[Start of section]

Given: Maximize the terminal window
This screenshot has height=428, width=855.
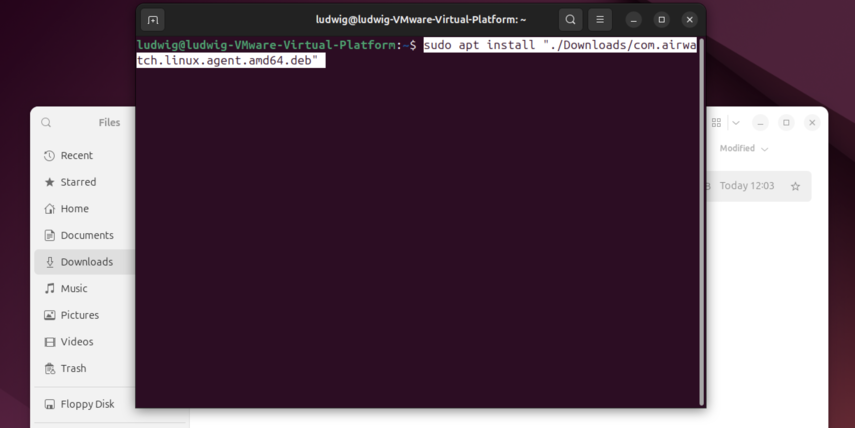Looking at the screenshot, I should [661, 20].
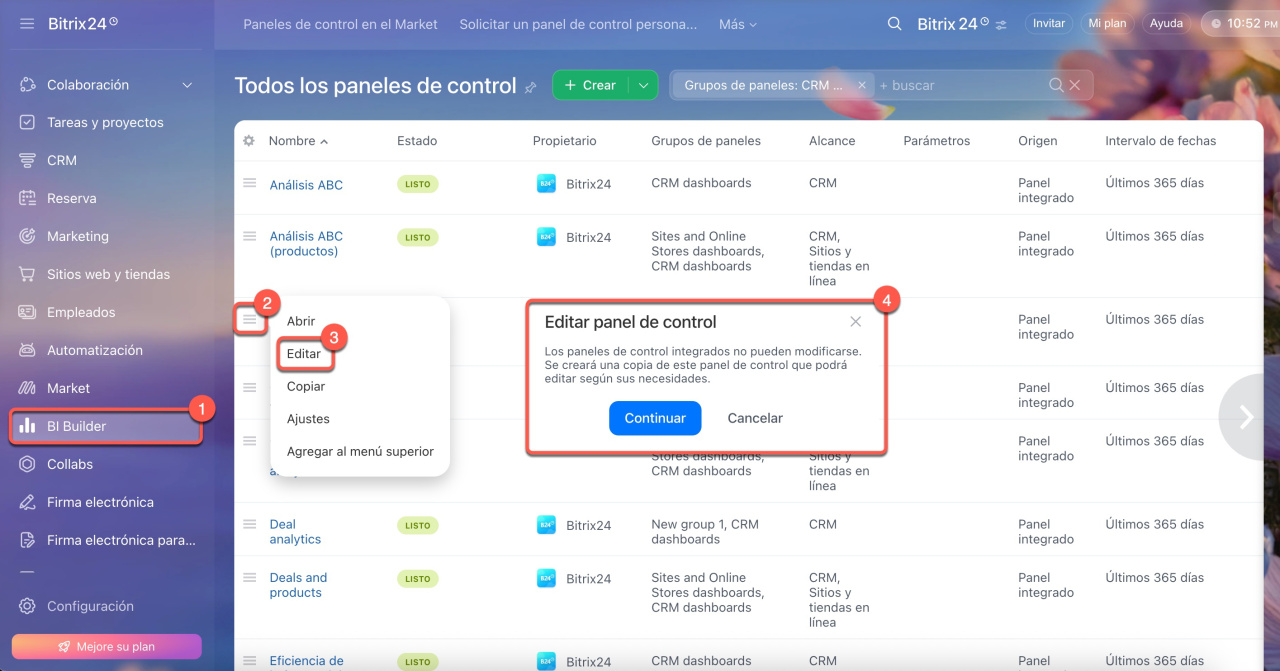Click the search magnifier icon in top bar

pyautogui.click(x=894, y=23)
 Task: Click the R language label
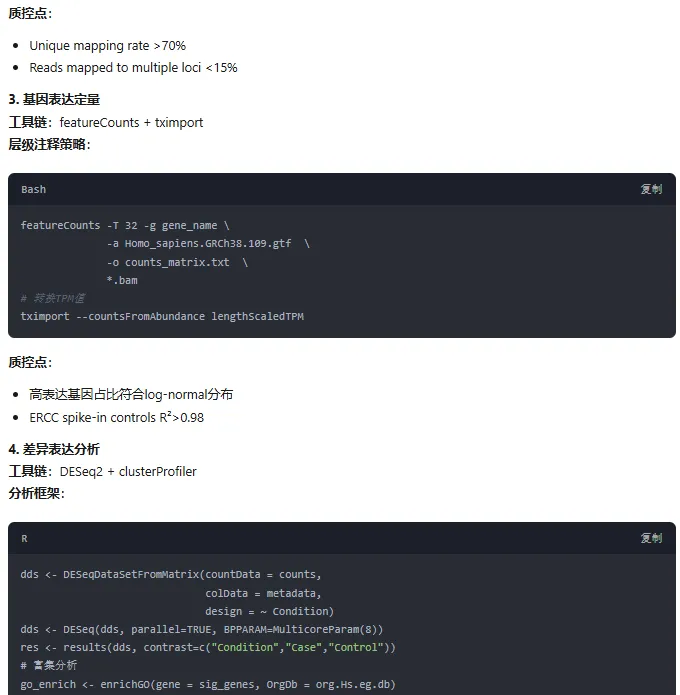pyautogui.click(x=24, y=538)
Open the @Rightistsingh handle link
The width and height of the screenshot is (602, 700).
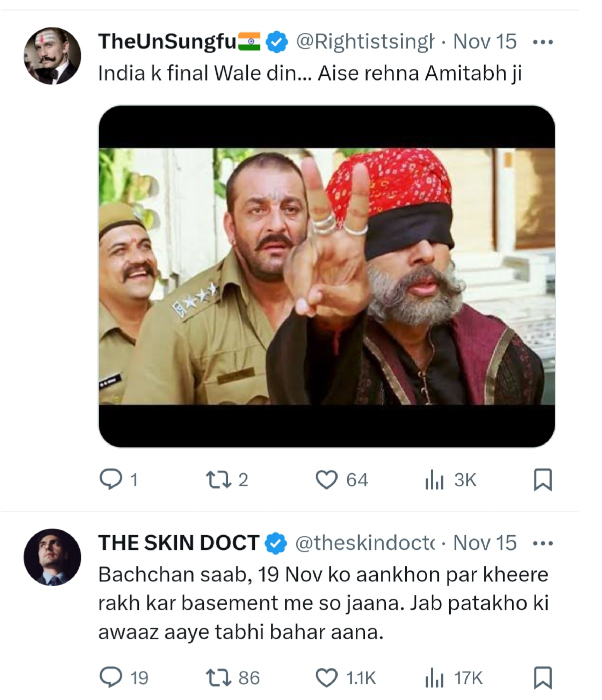pos(365,42)
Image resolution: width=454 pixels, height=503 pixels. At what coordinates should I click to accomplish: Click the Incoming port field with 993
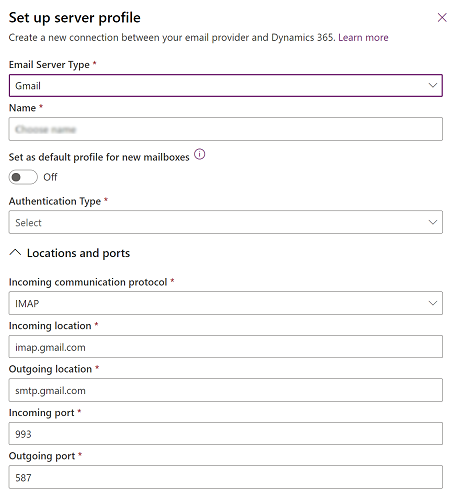226,434
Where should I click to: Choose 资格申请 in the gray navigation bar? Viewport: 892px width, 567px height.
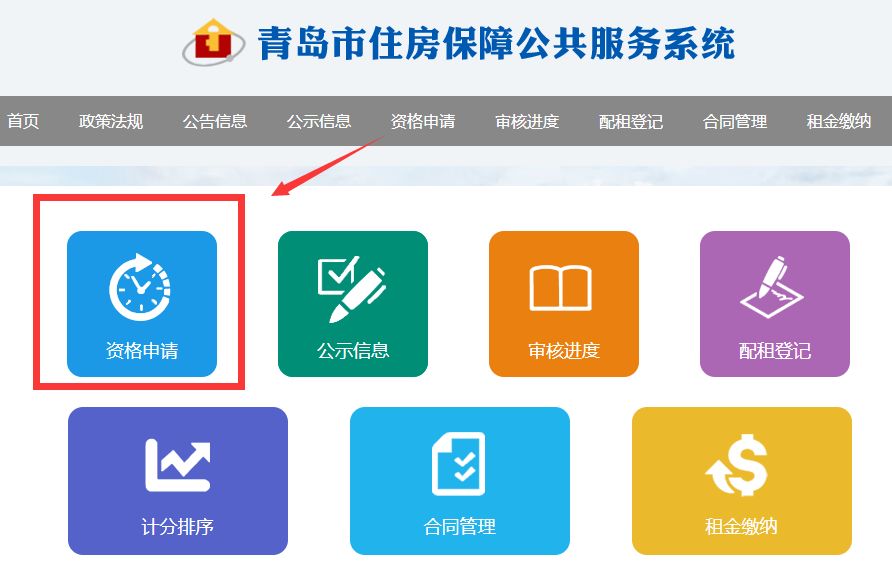(423, 121)
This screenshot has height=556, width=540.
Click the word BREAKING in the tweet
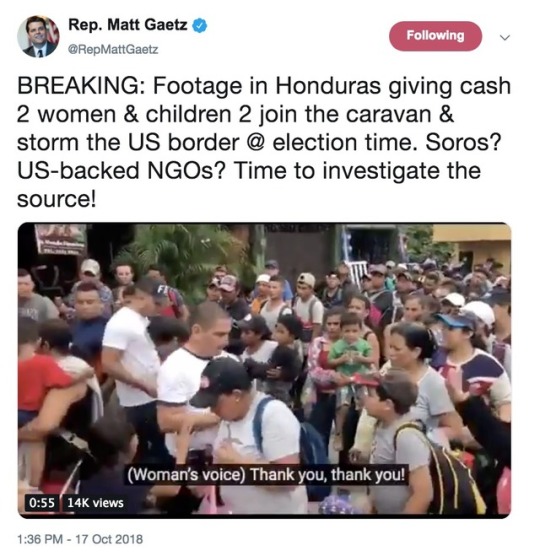pyautogui.click(x=78, y=85)
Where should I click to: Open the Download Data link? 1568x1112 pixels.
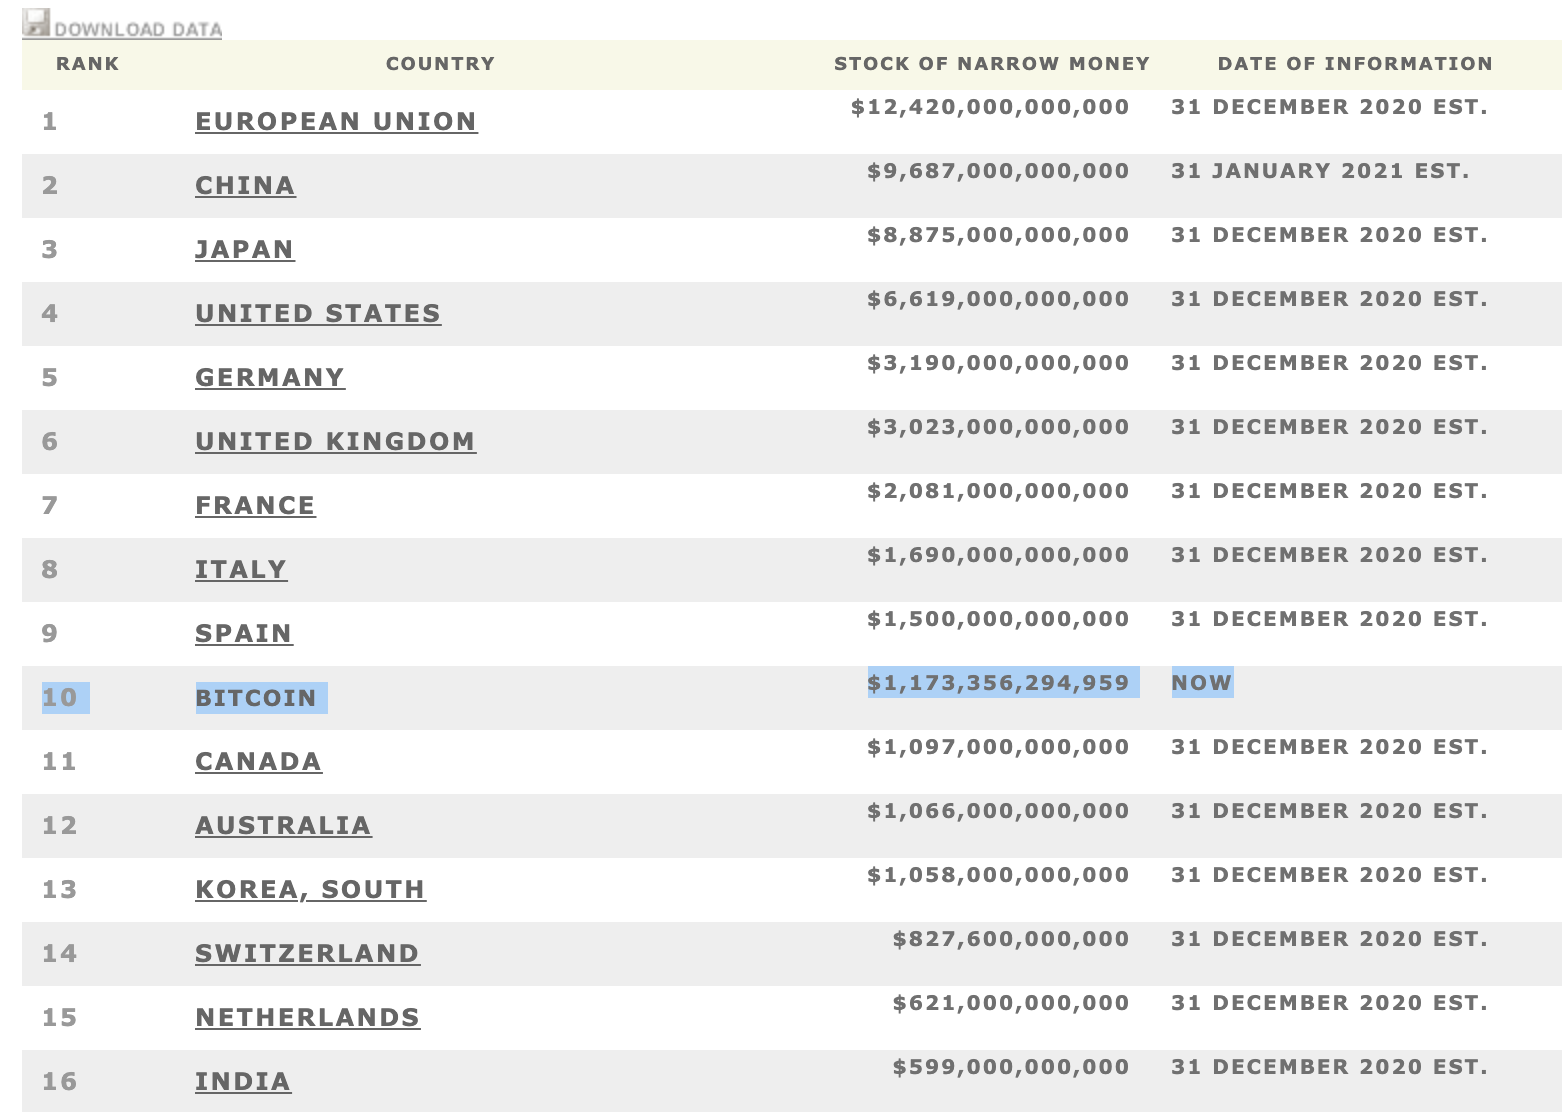pyautogui.click(x=138, y=29)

[End of section]

Work to be completed:
Copy out all the records exactly as they read, and omit the pictures.

The completed task:
Given: Maximize the terminal window
This screenshot has height=428, width=855.
Looking at the screenshot, I should [661, 20].
Click the search magnifier icon in top bar

pyautogui.click(x=894, y=23)
 Task: Click the R language label
pyautogui.click(x=24, y=538)
Open the @Rightistsingh handle link
The width and height of the screenshot is (602, 700).
pos(365,42)
Image resolution: width=454 pixels, height=503 pixels. At what coordinates should I click to accomplish: Click the Incoming port field with 993
226,434
Where should I click to: Choose 资格申请 in the gray navigation bar? Viewport: 892px width, 567px height.
(423, 121)
This screenshot has height=556, width=540.
Click the word BREAKING in the tweet
pyautogui.click(x=78, y=85)
Where should I click to: Open the Download Data link? 1568x1112 pixels.
pyautogui.click(x=138, y=29)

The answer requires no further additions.